Com 54 deputados, a maior bancada da Câmara, o PT nem de longe é taxativo no descarte do pretendente bolsonarista. Ao contrário. Gente do partido tem negociado com Lira. Nos piores termos, com moedas espúrias: não à prisão após condenação em segunda instância, fim da Lei da Ficha Limpa, sepultamento definitivo da Lava-Jato.
A pauta petista sintonizada com os interesses do Centrão deveria surpreender. Mas não. Fala a língua de Lula, de outros réus e condenados do partido. Enquadra-se ainda no cenário que o PT considera ideal para 2022, dando força política a Bolsonaro para que ele seja o principal adversário de Lula. A rigor, a polarização é vista por ambos como a melhor alternativa.

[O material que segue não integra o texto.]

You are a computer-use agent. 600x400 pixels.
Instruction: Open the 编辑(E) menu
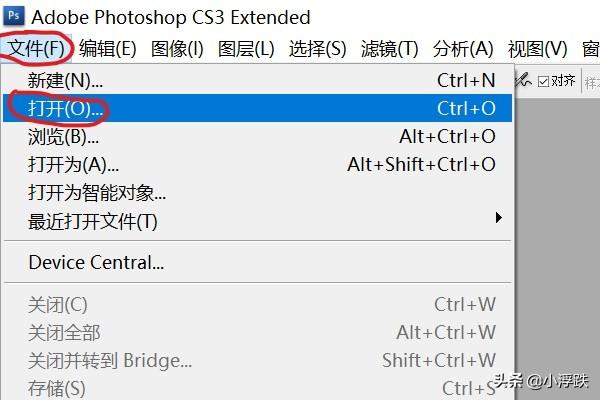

O centro – e uma eventual vitória do grupo de Maia reforçaria esse campo – é o inimigo da vez. Do presidente Bolsonaro, que joga todo o governo, a caneta Bic e seu poder nas redes na batalha, e do PT, que prefere rivalizar com a ignorância da direita terraplanista a debater com os argumentos das correntes democráticas.
O PT chegou ao poder com a aura da decência, mas escolheu o mensalão e o petrolão. Foi do paraíso às profundezas do inferno e persevera em nada aprender. Diminuído de tamanho e importância, continua insistindo no suicídio em nome da sobrevivência de Lula.
Mesmo com os 78 votos do PSB (31), PDT (28), PSOL (10) e PCdoB (9), a oposição a Bolsonaro não alcançaria maioria para derrotá-lo. Faltariam pelo menos 20 votos. Logo, uma eventual vitória de Bolsonaro na Câmara teria a rubrica do PT, agregando à sua já combalida imagem o apoio deletério e perverso à agenda do atraso, em especial no que tange aos costumes, à anticiência, ao antiambientalismo. Em nome dos umbigos de Lula e Bolsonaro estaria consumado um pacto anti-Brasil.
Este artigo foi originalmente publicado no Blog do Noblat, na Veja, em 13/12/2020.
Recebo do meu amigo Valdir Sanches no Messenger:
O artigo de Mary Zaidan está simplesmente brilhante. Do abre a todo conteúdo, vigoroso, com comparações fortes porém criativas, o que proporciona uma leitura imperdível. Forte abraço para ela.
Em um Brasil como o nosso, onde a Justiça é injusta e onde os pobres são massacrados pelo sistema penal, sou contra a prisão em segunda instância. Feita a ressalva, texto brilhante.
Mas, me permita, Maria de Fátima: a prisão após condenação em segunda instância é uma medida justa em todos os sentidos. Tanto que é permitida na imensa maior parte dos países civilizados. Exigir que a condenação seja aprovada também numa terceira instância, num tribunal superior, é de fato de injustiça, que privilegia os muito ricos, que podem pagar bons advogados, capazes de ficarem adiando, adiando, adiando o cumprimento da sentença…
Sérgio
Artigo corajoso, lúcido, necessário. A prisão apenas nos tribunais superiores é o paraíso dos advogados de grife. Já o respeitável público… O PT está a caminho de se tornar parceiro de toda trupe bolsonarista, inclusive o próprio, o Grande Mentecapto. Lula certamente terá o que conversar com Ricardo Salles, Paulo Guedes, Onyx Lorenzoni, Fábio Faria, tia Damares, Eugênio Terra Plana, Eduardo Pazuello e outros.